### Requirement
Scale the entries from the line with "Identify the click" through the end of the entries, copying every line including the requests, and multiply each answer coordinate by 0.3, rounding to whole numbers with halves rounded up. Leave the request lines unchanged.

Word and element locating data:

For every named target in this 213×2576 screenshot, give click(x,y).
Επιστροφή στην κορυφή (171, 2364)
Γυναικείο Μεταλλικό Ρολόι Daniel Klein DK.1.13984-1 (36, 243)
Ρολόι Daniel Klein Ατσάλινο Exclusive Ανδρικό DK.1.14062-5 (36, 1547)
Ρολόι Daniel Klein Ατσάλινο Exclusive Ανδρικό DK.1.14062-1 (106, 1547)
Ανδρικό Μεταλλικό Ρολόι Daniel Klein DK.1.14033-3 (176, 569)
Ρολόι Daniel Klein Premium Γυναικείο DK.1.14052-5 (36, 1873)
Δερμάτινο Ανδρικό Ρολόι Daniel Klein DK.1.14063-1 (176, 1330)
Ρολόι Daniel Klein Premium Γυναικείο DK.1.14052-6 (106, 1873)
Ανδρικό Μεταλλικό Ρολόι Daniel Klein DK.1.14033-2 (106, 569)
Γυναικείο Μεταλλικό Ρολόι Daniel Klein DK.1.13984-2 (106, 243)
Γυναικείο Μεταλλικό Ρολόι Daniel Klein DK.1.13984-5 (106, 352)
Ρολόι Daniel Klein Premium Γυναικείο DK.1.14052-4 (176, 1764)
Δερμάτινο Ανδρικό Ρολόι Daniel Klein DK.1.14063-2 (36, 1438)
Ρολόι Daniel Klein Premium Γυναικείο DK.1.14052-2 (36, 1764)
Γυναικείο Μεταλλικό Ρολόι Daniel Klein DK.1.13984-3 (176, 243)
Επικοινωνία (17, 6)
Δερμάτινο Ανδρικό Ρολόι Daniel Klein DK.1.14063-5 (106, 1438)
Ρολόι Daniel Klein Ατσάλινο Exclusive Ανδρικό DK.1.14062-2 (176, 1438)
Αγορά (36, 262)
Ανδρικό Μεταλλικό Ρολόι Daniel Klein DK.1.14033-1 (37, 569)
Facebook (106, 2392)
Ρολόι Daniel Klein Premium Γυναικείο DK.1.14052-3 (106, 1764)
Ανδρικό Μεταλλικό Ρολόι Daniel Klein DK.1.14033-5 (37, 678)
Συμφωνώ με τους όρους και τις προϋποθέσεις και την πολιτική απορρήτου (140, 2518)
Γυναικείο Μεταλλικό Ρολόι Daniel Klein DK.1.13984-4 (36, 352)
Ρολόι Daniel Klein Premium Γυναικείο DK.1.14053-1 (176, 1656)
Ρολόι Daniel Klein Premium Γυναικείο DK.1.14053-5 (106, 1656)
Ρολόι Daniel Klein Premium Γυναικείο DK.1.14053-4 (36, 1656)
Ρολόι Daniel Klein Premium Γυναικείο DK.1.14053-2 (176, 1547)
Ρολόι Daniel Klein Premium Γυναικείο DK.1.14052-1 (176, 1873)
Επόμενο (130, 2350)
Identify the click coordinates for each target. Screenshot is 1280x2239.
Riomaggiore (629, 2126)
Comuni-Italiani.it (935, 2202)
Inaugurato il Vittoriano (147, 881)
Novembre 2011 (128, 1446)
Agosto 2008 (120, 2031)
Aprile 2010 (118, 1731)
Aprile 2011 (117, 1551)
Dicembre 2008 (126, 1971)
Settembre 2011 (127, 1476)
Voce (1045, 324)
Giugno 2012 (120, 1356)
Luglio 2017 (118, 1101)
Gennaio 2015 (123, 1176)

### Response to this task
Identify the click coordinates for each target. Screenshot is 1280x2239.
Riomaggiore (189, 638)
Comuni-Italiani.it (281, 661)
Inaugurato il Vittoriano (44, 264)
Novembre 2011 (38, 434)
Agosto 2008 (36, 609)
Aprile 2010 (35, 519)
Aprile 2011 (35, 465)
Dicembre 2008 (38, 591)
Settembre 2011 (38, 443)
Voce (314, 97)
Giugno 2012 (36, 407)
Luglio 2017 (35, 330)
Gennaio 2015 (37, 353)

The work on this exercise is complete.